Wang Dahai puso los platos en la mesa; todos eran los favoritos de Jiang Rou.
En la gran habitación solo estaban ellos dos.
Sin nadie más alrededor, Jiang Rou se sentía menos cohibida.
—Dahai, ¿cuándo vendrás a vivir conmigo?
Jiang Rou lo miró con expectación.
Desde que se mudó y alquiló su propio apartamento, ya no se sentía dependiente de los demás.
Pero al vivir sola, se sentía sola por las noches.
Especialmente cuando oía de vez en cuando a Zhou Qian y a su novio hacer el amor, la sensación de soledad alcanzaba su punto álgido en esos momentos.
Wang Dahai le dio una palmadita en el dorso de la mano y dijo: —Iré cuando se resuelvan los asuntos de mi cuñada.
—De acuerdo.
Jiang Rou asintió suavemente y no insistió más.
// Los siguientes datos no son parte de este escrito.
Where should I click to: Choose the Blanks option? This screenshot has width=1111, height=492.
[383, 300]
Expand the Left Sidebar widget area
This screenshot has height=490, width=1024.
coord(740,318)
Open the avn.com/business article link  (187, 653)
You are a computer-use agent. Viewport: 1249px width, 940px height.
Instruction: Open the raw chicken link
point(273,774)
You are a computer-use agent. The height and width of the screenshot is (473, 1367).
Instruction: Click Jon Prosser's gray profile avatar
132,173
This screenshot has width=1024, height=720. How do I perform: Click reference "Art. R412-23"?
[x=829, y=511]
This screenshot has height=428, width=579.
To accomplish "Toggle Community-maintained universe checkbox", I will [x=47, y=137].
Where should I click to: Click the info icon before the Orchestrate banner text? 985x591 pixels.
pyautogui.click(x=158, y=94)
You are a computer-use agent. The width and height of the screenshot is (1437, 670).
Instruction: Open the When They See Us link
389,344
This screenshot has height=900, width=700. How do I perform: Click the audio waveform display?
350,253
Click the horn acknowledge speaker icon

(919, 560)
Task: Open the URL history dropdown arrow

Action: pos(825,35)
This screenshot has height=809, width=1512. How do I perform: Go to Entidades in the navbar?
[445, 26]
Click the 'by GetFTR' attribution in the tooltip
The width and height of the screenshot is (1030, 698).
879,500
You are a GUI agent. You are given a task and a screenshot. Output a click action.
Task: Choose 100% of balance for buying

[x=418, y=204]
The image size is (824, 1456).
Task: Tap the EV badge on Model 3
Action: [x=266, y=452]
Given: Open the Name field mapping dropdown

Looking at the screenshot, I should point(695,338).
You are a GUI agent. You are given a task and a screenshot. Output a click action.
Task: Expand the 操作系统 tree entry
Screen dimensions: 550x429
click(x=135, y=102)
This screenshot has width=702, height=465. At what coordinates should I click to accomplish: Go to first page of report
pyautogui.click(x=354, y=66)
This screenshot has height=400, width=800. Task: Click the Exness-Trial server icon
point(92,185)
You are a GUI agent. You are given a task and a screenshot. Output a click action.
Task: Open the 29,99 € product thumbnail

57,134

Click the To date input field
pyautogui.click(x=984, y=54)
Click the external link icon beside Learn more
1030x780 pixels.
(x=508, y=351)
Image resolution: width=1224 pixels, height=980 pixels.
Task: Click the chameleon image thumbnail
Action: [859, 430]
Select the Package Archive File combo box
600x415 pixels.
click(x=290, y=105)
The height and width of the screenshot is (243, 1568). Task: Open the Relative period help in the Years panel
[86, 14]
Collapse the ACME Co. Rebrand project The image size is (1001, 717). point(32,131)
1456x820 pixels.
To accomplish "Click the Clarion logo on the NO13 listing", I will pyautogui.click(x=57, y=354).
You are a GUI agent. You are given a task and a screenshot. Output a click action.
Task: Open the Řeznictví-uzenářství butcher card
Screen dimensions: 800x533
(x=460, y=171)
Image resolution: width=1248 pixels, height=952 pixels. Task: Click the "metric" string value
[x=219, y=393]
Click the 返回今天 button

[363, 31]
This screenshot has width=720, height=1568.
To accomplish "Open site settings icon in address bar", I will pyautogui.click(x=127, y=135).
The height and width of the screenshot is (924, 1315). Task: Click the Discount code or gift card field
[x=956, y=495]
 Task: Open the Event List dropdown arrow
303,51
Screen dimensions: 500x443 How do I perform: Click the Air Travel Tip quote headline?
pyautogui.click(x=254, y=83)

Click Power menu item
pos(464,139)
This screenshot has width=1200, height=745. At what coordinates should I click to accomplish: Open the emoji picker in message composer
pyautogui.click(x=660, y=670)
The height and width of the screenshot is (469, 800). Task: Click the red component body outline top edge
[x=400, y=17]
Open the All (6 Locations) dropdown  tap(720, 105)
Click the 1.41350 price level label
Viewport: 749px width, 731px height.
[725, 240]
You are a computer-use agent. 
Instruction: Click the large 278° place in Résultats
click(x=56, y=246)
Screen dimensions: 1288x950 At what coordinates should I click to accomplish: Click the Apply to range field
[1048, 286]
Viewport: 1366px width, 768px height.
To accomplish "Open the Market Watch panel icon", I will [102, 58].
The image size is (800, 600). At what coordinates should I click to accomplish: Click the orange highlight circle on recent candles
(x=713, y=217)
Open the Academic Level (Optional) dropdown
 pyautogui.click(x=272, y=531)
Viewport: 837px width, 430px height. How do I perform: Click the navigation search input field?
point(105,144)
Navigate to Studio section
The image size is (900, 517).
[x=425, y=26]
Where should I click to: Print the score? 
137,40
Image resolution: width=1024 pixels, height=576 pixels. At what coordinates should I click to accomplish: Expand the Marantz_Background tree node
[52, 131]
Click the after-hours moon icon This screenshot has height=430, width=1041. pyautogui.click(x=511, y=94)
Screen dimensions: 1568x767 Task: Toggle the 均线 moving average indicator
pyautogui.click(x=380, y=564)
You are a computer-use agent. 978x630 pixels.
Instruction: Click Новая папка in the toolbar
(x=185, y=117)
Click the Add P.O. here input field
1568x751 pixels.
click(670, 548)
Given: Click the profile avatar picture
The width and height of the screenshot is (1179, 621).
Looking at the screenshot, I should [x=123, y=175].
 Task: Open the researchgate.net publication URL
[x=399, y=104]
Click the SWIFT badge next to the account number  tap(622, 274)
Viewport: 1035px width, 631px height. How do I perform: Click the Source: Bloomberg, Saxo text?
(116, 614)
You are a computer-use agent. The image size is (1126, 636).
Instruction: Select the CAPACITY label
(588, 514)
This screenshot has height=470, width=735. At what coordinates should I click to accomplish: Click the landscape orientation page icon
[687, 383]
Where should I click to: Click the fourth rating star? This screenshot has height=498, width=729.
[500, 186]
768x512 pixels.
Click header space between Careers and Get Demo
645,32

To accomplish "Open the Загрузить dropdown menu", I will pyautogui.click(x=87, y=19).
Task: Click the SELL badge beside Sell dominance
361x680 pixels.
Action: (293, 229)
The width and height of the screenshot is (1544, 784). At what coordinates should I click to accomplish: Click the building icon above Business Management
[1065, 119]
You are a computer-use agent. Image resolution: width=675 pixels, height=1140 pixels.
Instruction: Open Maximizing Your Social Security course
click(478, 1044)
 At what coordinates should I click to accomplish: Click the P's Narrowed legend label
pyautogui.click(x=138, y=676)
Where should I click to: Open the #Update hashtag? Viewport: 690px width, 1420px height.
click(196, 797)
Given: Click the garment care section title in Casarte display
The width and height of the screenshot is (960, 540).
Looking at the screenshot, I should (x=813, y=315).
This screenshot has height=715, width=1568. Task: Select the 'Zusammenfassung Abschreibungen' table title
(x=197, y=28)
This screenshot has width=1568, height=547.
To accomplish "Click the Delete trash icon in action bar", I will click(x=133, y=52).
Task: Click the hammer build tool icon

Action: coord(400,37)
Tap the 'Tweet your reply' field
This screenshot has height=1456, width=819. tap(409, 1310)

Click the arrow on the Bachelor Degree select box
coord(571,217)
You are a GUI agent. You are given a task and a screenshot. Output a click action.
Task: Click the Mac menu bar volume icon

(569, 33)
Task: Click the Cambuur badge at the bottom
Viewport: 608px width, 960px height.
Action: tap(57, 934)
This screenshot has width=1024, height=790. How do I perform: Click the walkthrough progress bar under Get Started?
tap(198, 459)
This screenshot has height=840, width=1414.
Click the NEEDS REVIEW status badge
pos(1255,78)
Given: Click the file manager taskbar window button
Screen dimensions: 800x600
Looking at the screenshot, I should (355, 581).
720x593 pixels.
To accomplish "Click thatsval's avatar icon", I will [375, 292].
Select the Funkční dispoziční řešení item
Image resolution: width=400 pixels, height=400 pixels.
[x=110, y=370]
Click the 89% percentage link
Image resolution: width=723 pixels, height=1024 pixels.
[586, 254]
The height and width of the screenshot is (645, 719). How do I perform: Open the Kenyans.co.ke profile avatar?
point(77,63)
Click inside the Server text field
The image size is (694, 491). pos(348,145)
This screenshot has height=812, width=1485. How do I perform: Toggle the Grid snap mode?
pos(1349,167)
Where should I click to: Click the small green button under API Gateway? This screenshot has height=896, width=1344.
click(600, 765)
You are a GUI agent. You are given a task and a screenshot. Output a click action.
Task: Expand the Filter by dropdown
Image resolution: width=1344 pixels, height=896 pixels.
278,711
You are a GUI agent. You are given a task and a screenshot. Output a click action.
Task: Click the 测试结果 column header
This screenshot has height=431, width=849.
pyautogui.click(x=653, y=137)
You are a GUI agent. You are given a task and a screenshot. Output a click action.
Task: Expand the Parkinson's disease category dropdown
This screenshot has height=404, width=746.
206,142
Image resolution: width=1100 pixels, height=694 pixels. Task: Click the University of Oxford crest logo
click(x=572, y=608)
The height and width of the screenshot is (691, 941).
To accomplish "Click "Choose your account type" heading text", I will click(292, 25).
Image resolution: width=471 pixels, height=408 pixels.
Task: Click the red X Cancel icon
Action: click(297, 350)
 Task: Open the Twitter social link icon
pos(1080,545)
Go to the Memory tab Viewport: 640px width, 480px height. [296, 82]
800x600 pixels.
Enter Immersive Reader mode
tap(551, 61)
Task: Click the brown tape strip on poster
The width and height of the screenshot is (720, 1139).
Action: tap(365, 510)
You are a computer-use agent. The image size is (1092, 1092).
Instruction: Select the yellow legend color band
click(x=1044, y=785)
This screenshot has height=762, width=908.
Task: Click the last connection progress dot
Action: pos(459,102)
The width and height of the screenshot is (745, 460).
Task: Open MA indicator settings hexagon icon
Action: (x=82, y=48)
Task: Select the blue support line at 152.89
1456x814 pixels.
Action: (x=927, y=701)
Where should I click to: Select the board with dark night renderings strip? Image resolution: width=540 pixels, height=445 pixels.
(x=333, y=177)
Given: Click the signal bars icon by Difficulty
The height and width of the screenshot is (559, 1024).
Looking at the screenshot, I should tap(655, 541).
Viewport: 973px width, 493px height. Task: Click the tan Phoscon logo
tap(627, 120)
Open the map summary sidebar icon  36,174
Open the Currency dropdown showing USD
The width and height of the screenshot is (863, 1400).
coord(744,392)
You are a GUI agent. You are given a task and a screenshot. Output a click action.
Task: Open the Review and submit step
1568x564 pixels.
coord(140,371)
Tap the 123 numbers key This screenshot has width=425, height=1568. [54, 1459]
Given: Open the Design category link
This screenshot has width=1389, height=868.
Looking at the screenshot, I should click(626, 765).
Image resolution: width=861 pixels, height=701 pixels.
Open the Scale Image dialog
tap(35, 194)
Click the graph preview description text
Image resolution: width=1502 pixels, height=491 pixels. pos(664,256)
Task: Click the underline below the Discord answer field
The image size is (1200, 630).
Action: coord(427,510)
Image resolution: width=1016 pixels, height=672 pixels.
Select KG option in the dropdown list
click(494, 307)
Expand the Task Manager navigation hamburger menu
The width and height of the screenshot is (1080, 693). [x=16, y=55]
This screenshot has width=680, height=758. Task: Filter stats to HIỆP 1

También era consciente de la grave situación entre Zhang Hao y Lin Wanqiu.
Después de una comida satisfactoria, Jiang Rou no se fue.
Hacía mucho que no tenían una cita, y momentos como este, en los que no había nadie más en casa, eran muy raros.
Con el corazón lleno de expectativas, Jiang Rou lo miró con ojos tímidos, desviando la mirada al instante.
Haciendo cuentas, no solo había pasado un tiempo desde su última cita, sino también desde la última vez que tuvieron intimidad.
Incluso la última vez que se vieron fue hace tres o cinco días.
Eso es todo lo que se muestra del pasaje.